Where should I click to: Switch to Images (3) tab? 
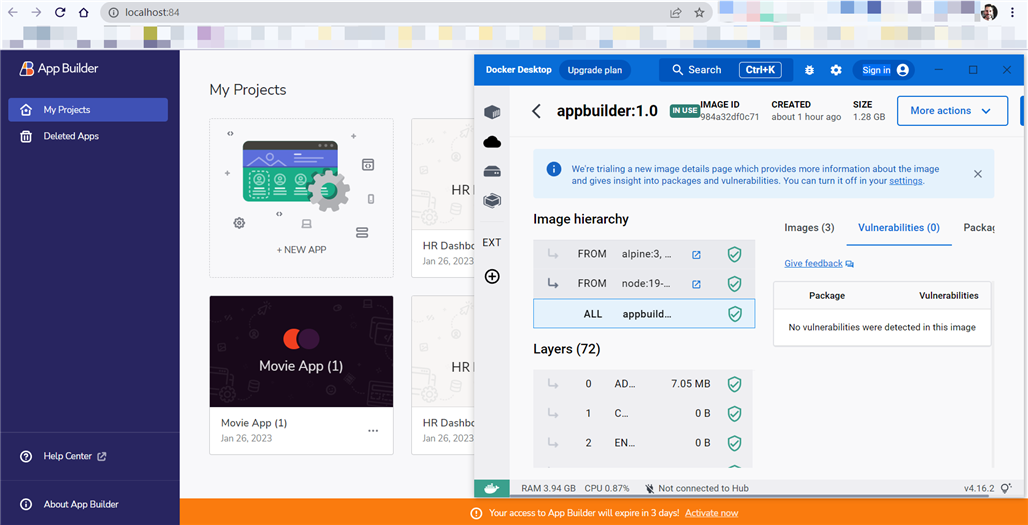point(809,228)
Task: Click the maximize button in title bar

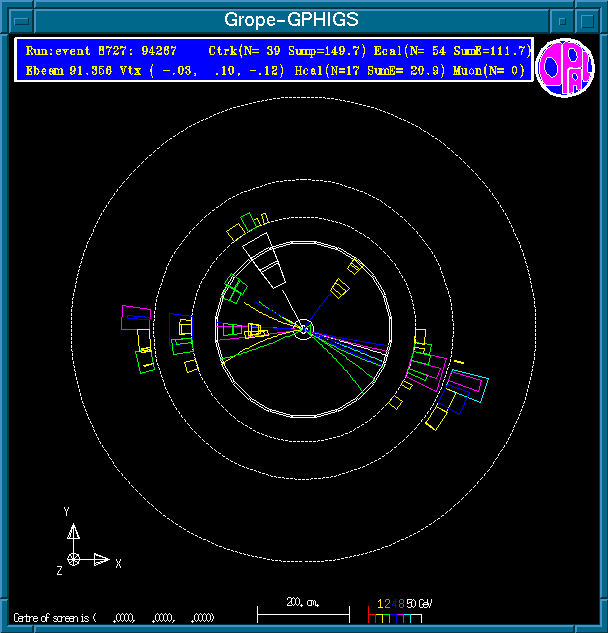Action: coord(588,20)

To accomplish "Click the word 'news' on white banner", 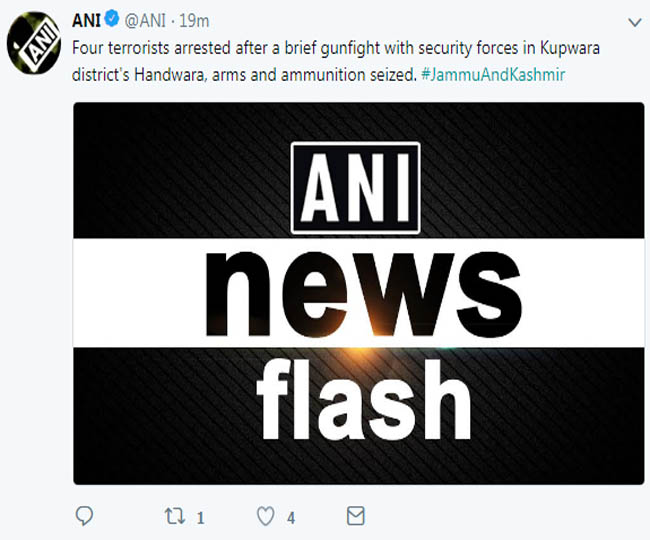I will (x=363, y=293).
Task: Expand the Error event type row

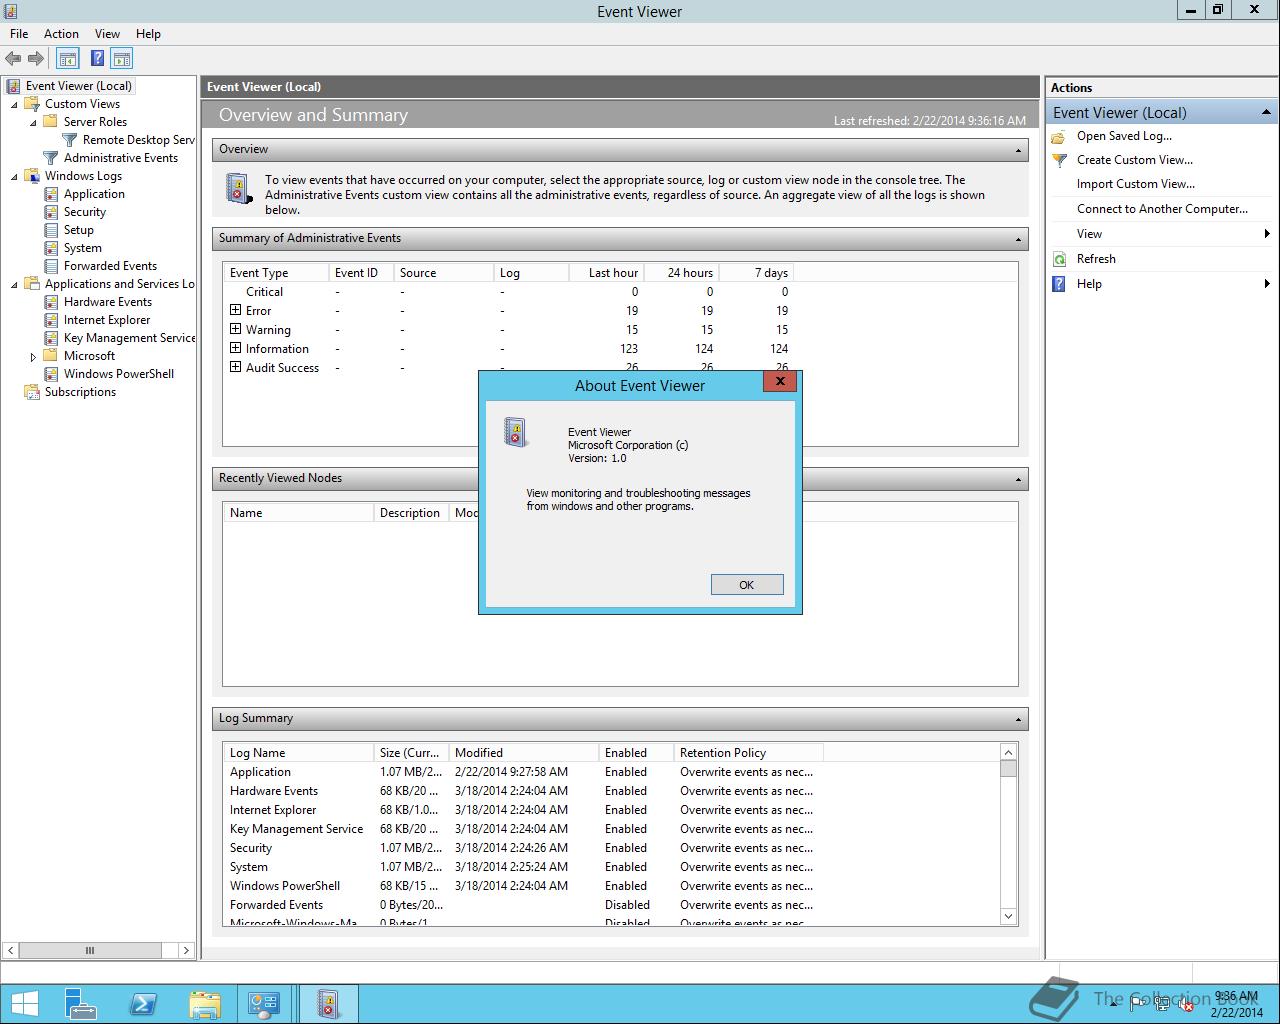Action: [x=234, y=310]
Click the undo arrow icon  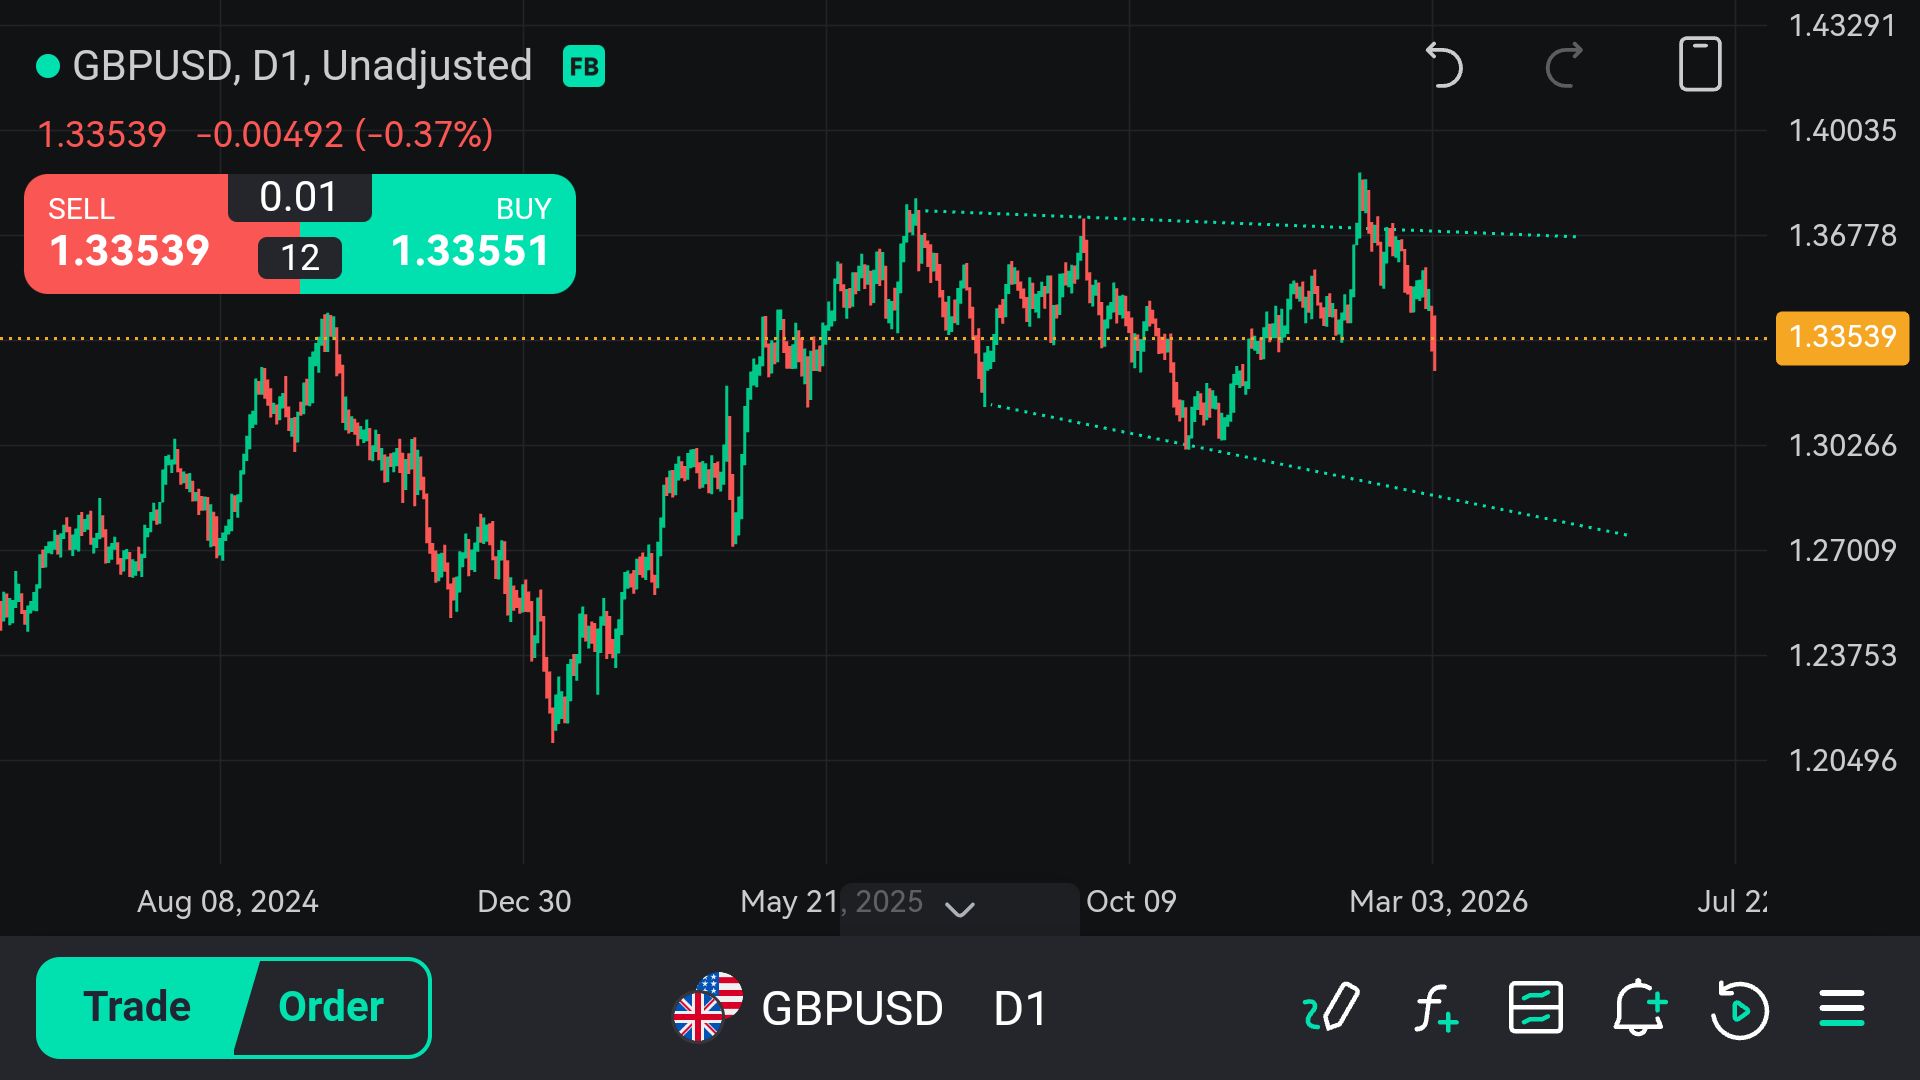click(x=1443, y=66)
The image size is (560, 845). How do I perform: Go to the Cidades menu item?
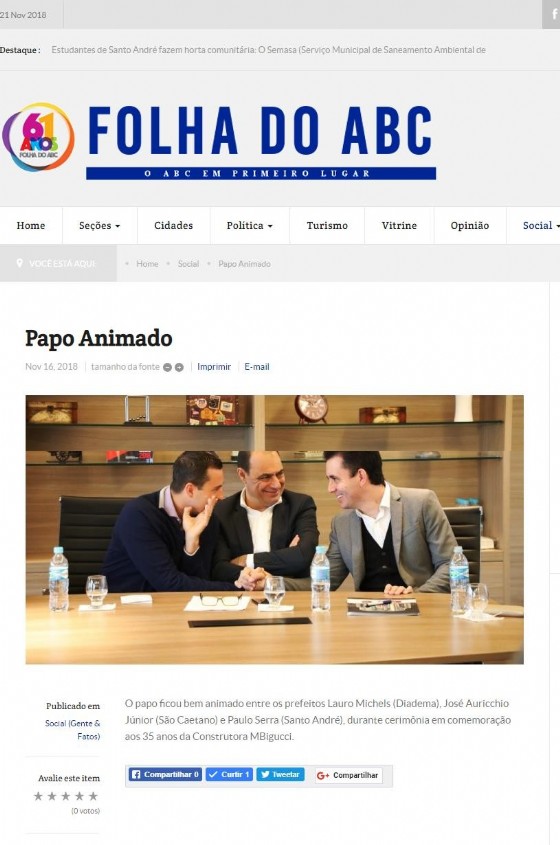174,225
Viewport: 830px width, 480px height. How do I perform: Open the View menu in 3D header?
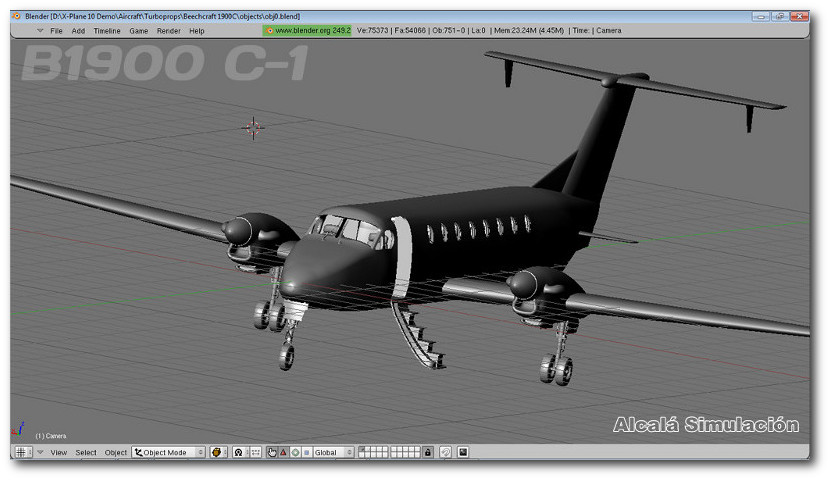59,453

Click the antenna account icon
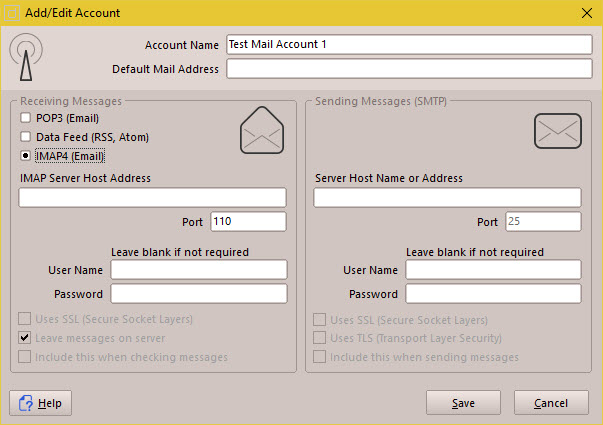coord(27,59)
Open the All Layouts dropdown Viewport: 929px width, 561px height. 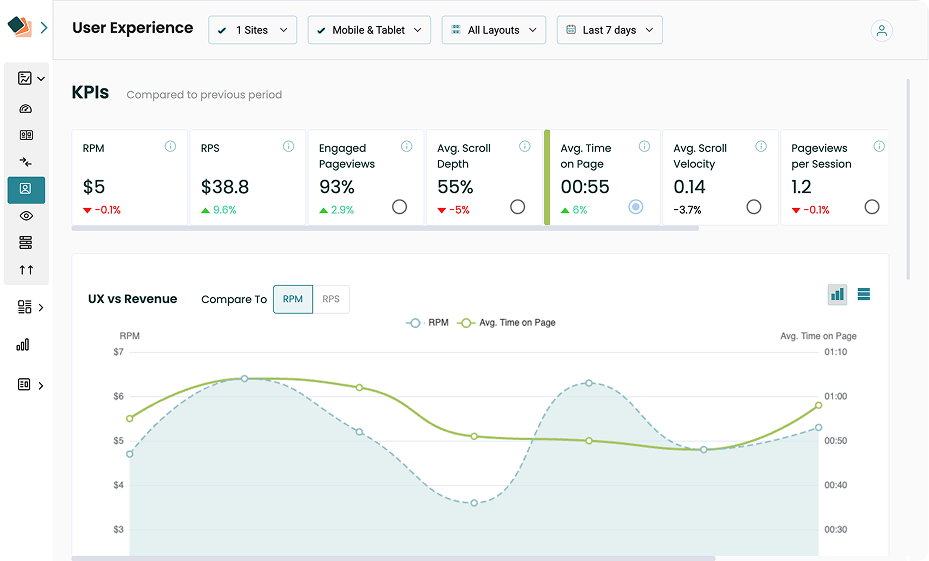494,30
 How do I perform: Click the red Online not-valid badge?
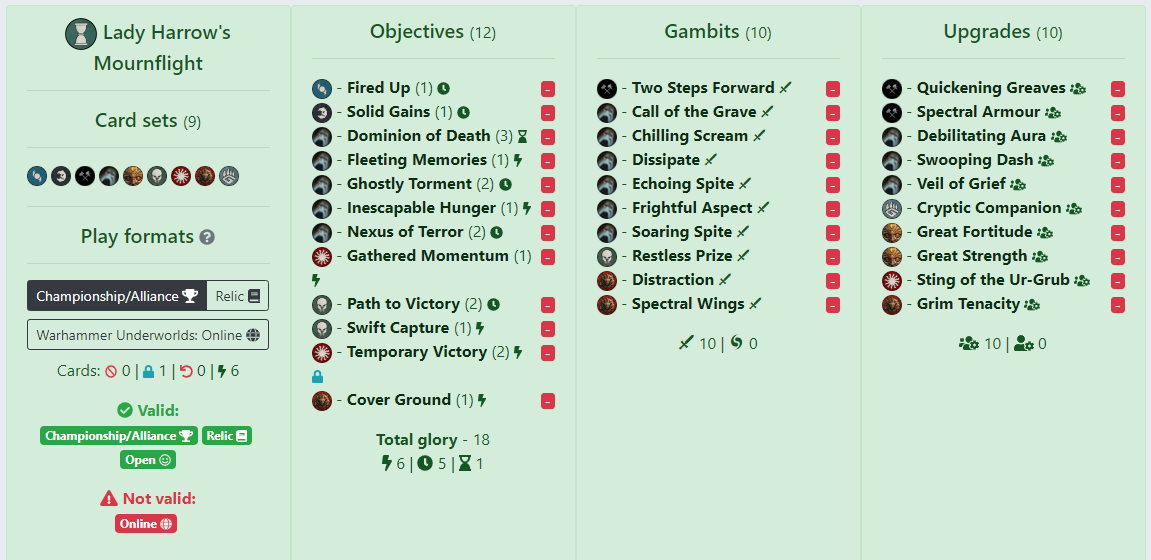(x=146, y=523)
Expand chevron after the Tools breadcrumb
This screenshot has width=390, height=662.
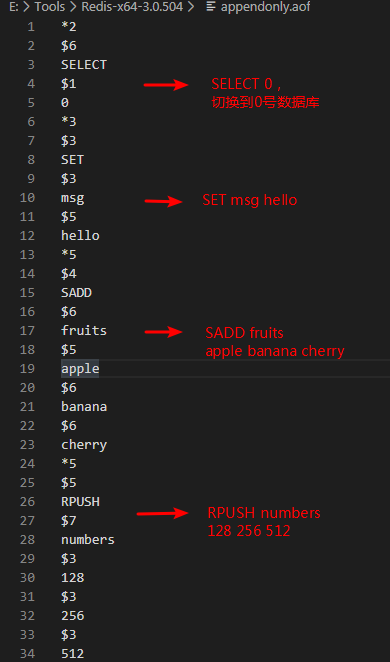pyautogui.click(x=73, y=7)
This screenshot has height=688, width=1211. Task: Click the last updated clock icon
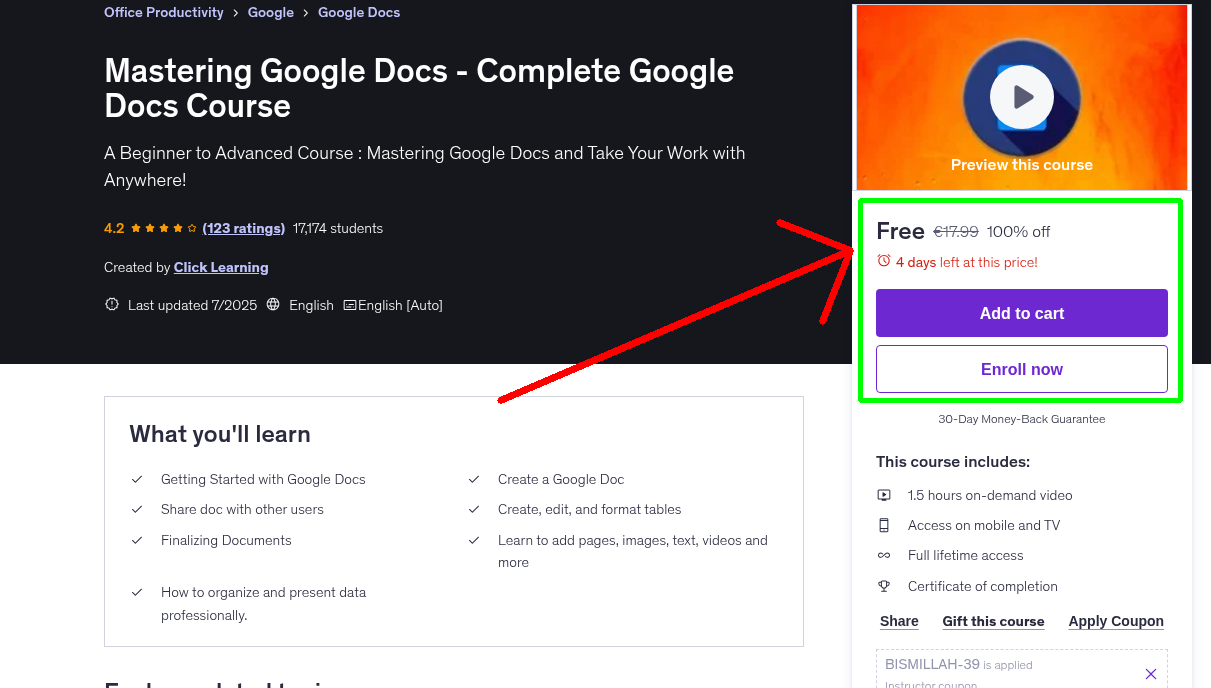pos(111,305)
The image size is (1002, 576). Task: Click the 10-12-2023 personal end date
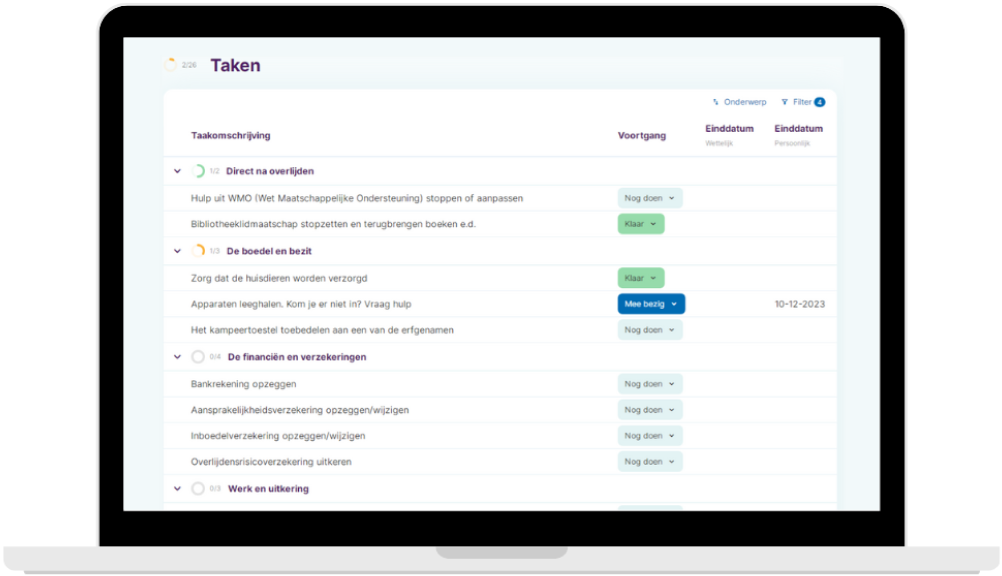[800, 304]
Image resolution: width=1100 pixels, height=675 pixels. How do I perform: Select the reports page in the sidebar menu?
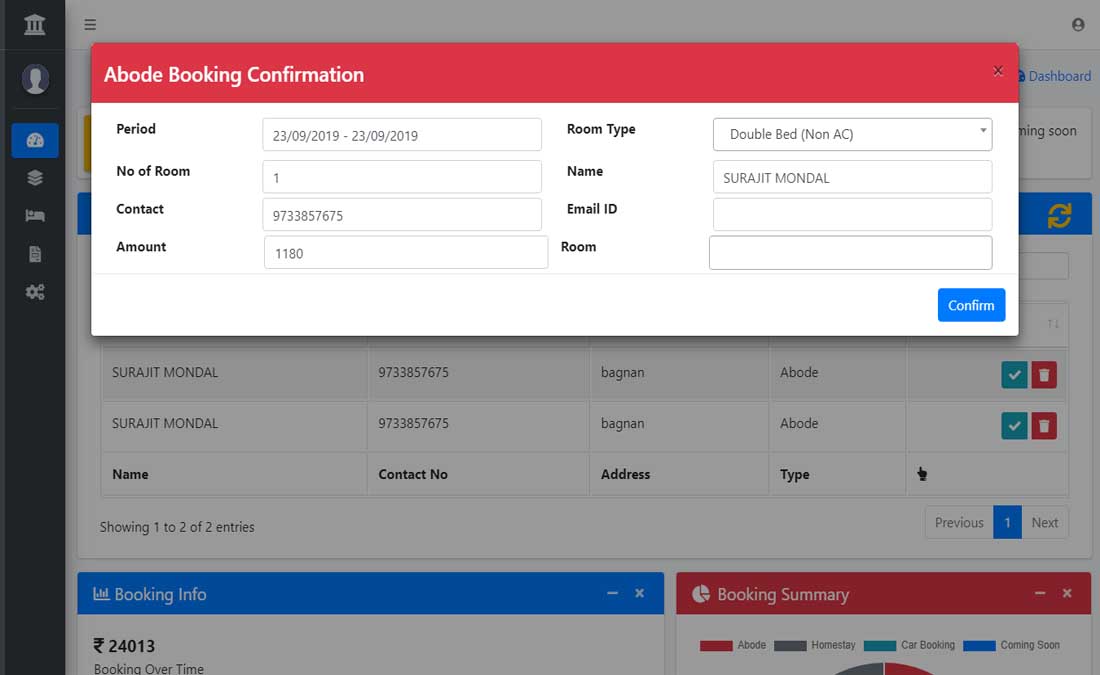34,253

* * *

REQUEST |
Pull out each line of the material above that contains the word "Expand", and copy those lines in full.

COMPLETE RESPONSE |
Task: Expand the Error event type row
Expand chevron after the Tools breadcrumb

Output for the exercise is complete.